US House mulls forcing AI makers to reveal use of copyrighted training data

Proposed law doesn't include any ban on use of such stuff to build models, mind you

A bill introduced in the US House of Representatives would require those training AI models to disclose any and all copyrighted works used, and it would apply retroactively.

Proposed yesterday by Congressman Adam Schiff (D-CA), the Generative AI Copyright Disclosure Act [PDF] could prove a huge headache for AI companies using copyrighted work to train large language models and other forms of machine learning systems.

The bill would require "a person who creates a training dataset...that is used in building a generative AI system," to submit notice to the Register of Copyrights with a "sufficiently detailed summary" of any copyrighted works in the training dataset. Alterations to the dataset would also require a submission and in both instances a URL for the training dataset would have to be provided and be put on a public database. 

Notice would have to be filed in a timely manner, too - the Copyright office would have to be given a list of works within 30 days of an AI system trained on such a dataset being made public. AI systems trained on copyrighted works prior to the passage of the bill would all have 30 days to get a list in as well. 

The bill includes a somewhat nebulous noncompliance penalty of at least $5,000 for failure to send a list to the Register of Copyrights.

"AI has the disruptive potential of changing our economy, our political system, and our day-to-day lives,"Schiff said in a canned statement. "We must balance the immense potential of AI with the crucial need for ethical guidelines and protections." 
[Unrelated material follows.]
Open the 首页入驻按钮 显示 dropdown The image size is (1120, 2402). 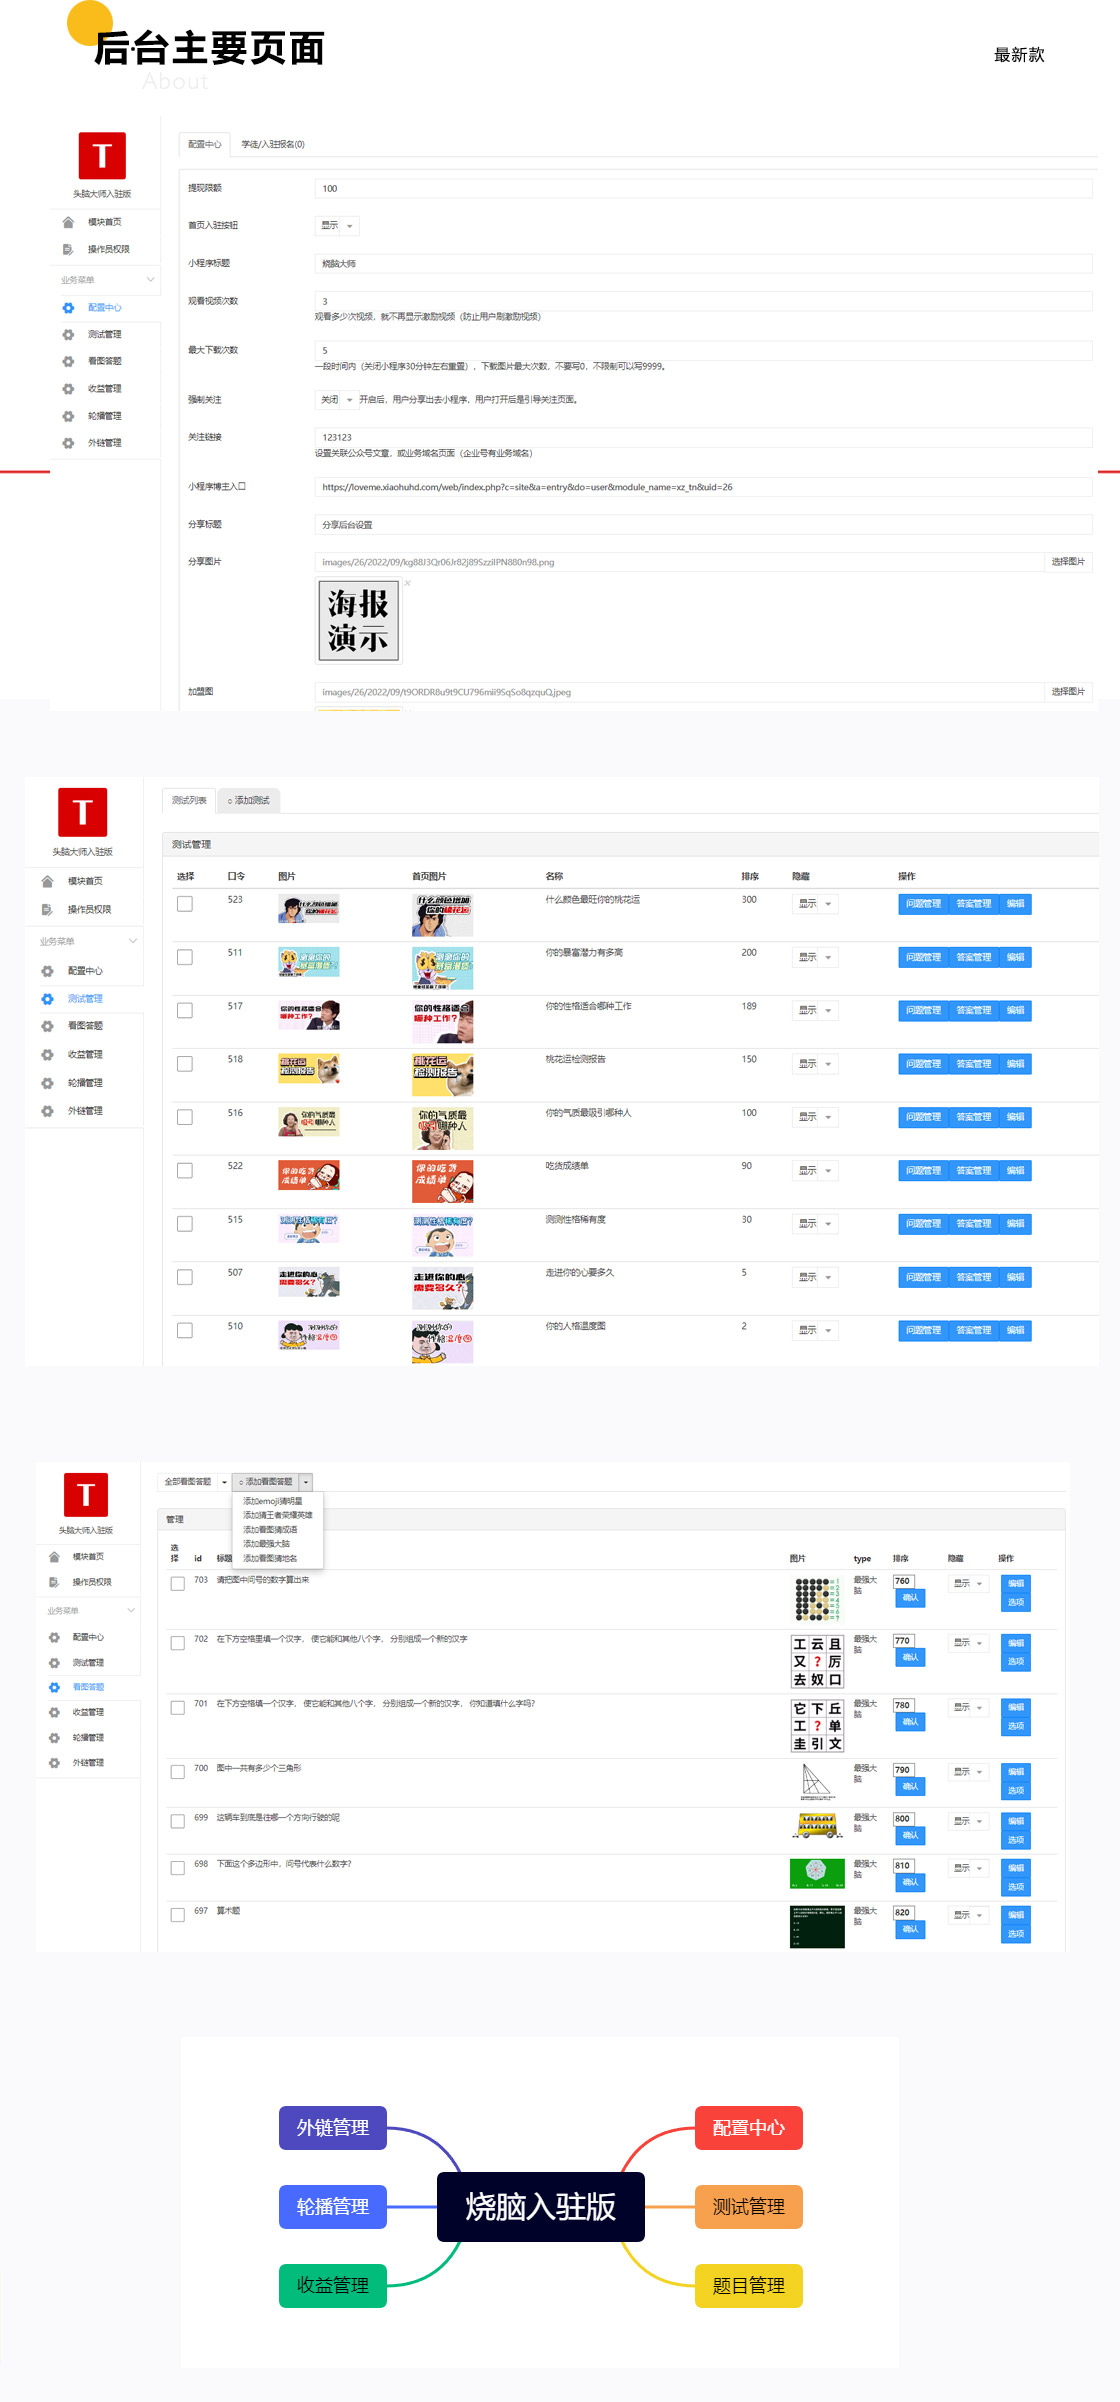(x=337, y=226)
Schiff, who is running for a Senate seat in California this year, said the bill "is about respecting creativity in the age of AI and marrying technological progress with fairness." 
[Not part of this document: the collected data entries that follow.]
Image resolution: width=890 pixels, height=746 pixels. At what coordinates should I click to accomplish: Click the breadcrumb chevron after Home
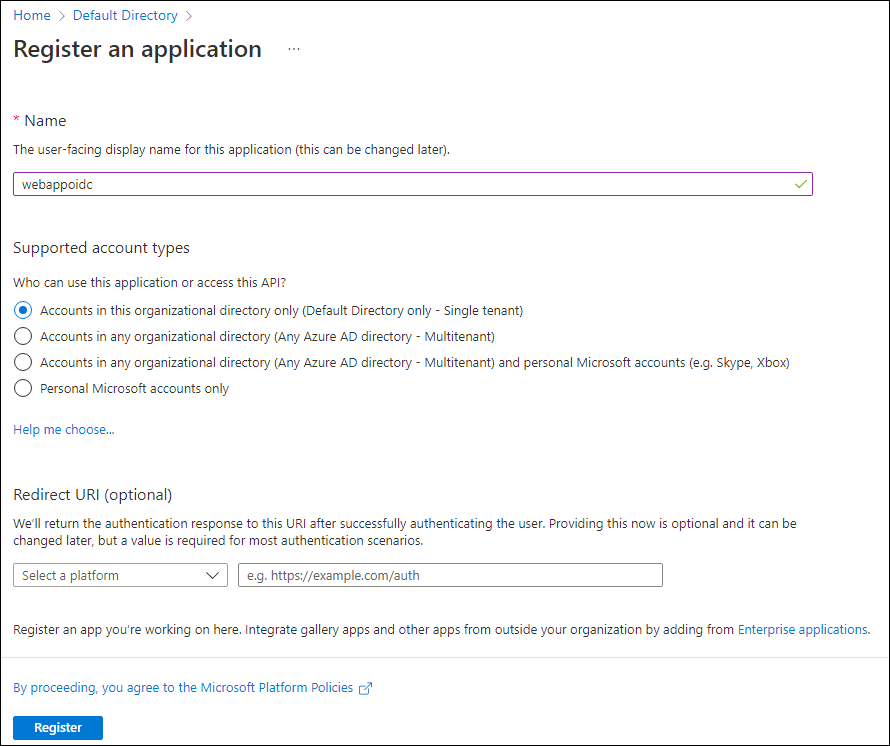pos(61,15)
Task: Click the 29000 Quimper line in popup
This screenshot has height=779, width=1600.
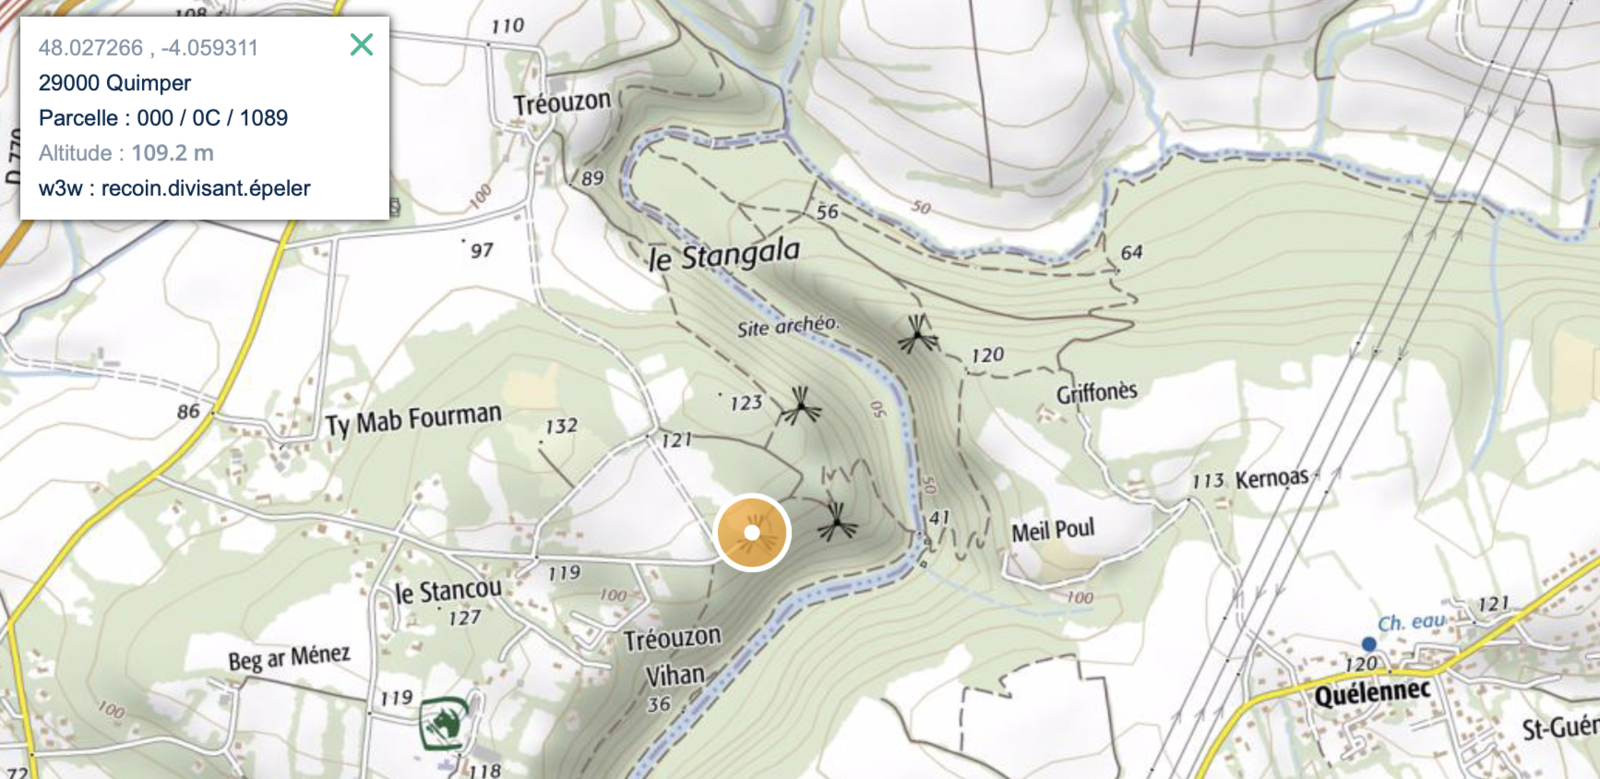Action: click(x=114, y=83)
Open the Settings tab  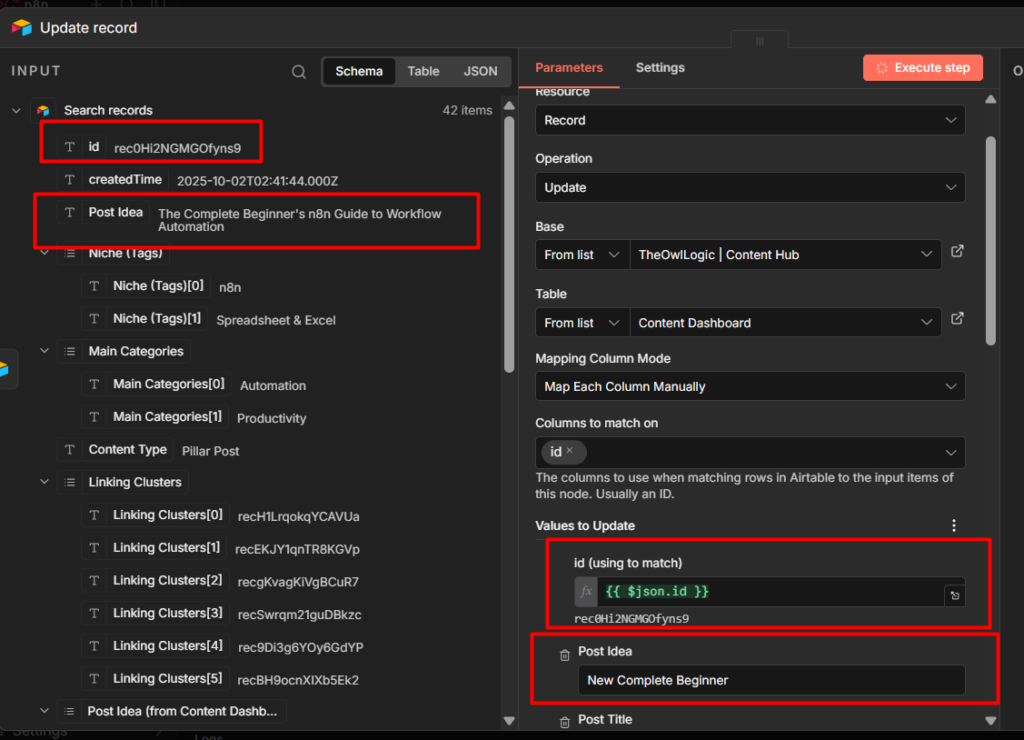pyautogui.click(x=660, y=68)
A number of creative trade groups have endorsed the legislation, including the Recording Industry Association of America, the Screen Actors Guild, and both the East and West divisions of the Writers Guild of America.

"This bill is an important first step in addressing the unprecedented and unauthorized use of copyrighted materials to train generative AI systems,"  said WGA-West president Meredith Stiehm. "Greater transparency and guardrails around AI are necessary to protect writers and other creators."
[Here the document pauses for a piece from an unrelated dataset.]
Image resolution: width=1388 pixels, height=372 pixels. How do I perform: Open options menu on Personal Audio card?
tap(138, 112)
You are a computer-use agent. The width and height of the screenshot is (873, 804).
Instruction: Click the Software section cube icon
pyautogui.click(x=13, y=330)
AIs trained on popular writers, artists and musicians can regurgitate partial imitations of their works - a fact that recently drew the ire of hundreds of musicians.

A group called The Artists Rights Alliance launched a petition earlier this month to end the use of copyrighted music to train AIs, calling it "a race to the bottom that will degrade the value of our work and prevent us from being fairly compensated," as well as an assault on creativity. 

Other creative types, writers and artists among them, have railed against the use of their works to train AIs and filed lawsuits, albeit unsuccessfully, to stop AI being trained on their content.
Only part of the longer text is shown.